The forward laboured here on what was largely a stroll for his team, Rooney sinking to Newcastle's level while Ronaldo glided over the dross on show. Ferguson will not be alarmed while opponents are this obliging but the implications for England are more unsettling. On this evidence, the most talented footballer of his generation may not warrant selection against Macedonia on Saturday; by the end, the frustration etched on Rooney's brow suggested he knew as much.

His beard rather gives the impression that he is down on his luck. His body language was occasionally tortured, his distribution relatively shoddy with the one clear opening he chiselled for his team-mates volleyed straight into Steven Taylor's face by Rio Ferdinand. Too often the ball was stuck under feet which normally are a blur. His mood would be lightened by a goal, even a sloppy bundle into an empty net, but, for now, he is gasping in Ronaldo's slipstream.

They may have reconciled but the winger's revival has done little for Rooney, serving to illustrate the current gulf in the pair's confidence. Ronaldo may be wasteful with the numerous free-kicks he insists upon taking, but he is simply unstoppable when offered time or space in which to generate momentum.


THE TELEGRAPH

In a mass display of defiance, Newcastle United's magnificent fans waved their shoes in the air at the end, but Cristiano Ronaldo had already shown them a clean pair of heels. The Portuguese flier was outstanding, creating goals and mayhem in equal measure, and driving Manchester United alongside Chelsea at the top of the Premiership.

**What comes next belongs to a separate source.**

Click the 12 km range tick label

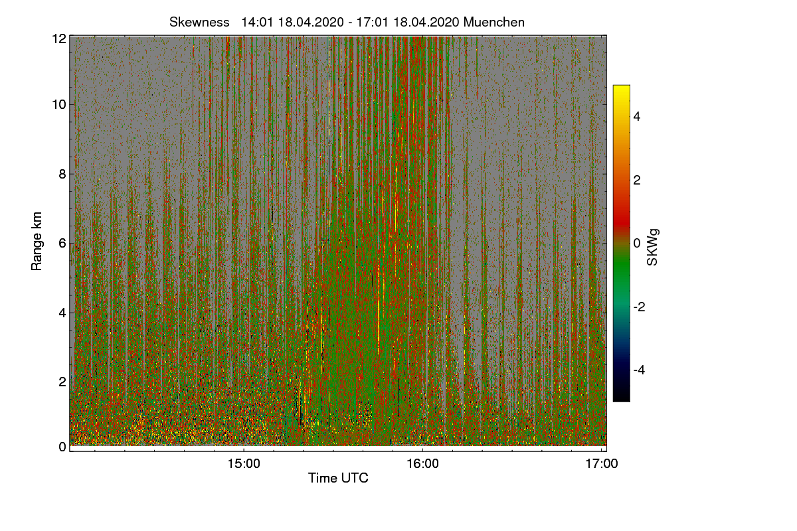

All high-speed sorcery, Ronaldo was desperately unlucky not to score, and should have got to keep the woodwork after striking it three times. If Ronaldo erected the gallows for a trembling Toon, Ole Gunnar Solskjaer played the executioner, poaching a close-range opener and then being credited with a second after diverting in a drive from Nemanja Vidic.

If the first instinct was to laud Solskjaer for his first home Premiership goals since April 5, 2003, against Liverpool, the longest acclaim must be reserved for Ronaldo. Denigrated as public enemy No 1 following his inelegant antics in getting Wayne Rooney dismissed in Gelsenkirchen, Ronaldo has been persistently impressive since the World Cup.

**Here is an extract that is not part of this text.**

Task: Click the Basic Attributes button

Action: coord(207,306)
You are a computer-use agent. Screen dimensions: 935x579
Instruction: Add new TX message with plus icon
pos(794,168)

"It is difficult to say whether what happened in the summer was a defining moment," Sir Alex Ferguson said. "But he was marvellous today. He has been marvellous from the start of the season. He has great courage. I can see that great determination. He's got to keep working hard, which he does do. He has to improve his understanding of the game, which he is doing."

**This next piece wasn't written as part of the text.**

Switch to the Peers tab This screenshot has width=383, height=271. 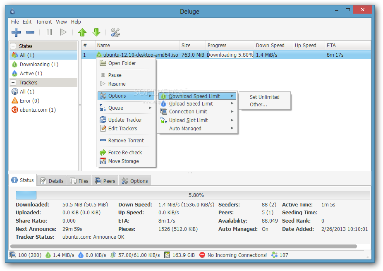105,181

The man who became infamous for a wink has turned a blind eye to all the barbs and brickbats thrown his way, including late challenges from the likes of Steven Taylor, Stephen Carr and Scott Parker. All Newcastle's cautions stemmed from fouls on the irrepressible Ronaldo.

Making light of such heavy-handed attention, and ignoring the Toon Army's whistles of derision, Ronaldo was terrific, evoking memories of his exceptional performance for Portugal against France in Germany. Poor Carr, a decent full-back, was utterly embarrassed here.

So were Newcastle, with only Steve Harper and the tireless Parker escaping censure for what can only be described as a two-goal rout. Newcastle, who have not won here since Edward Heath was at No 10, got their tactics hopelessly wrong, Glenn Roeder electing for caution, swamping midfield, leaving Shola Ameobi isolated up front, and inviting Ronaldo, Paul Scholes and company on to them.

Mistake. Arsenal can play that way, coming here with only Emmanuel Adebayor up front and win, but Arsene Wenger's side possess more creativity and belief in midfield, plus obduracy in defence.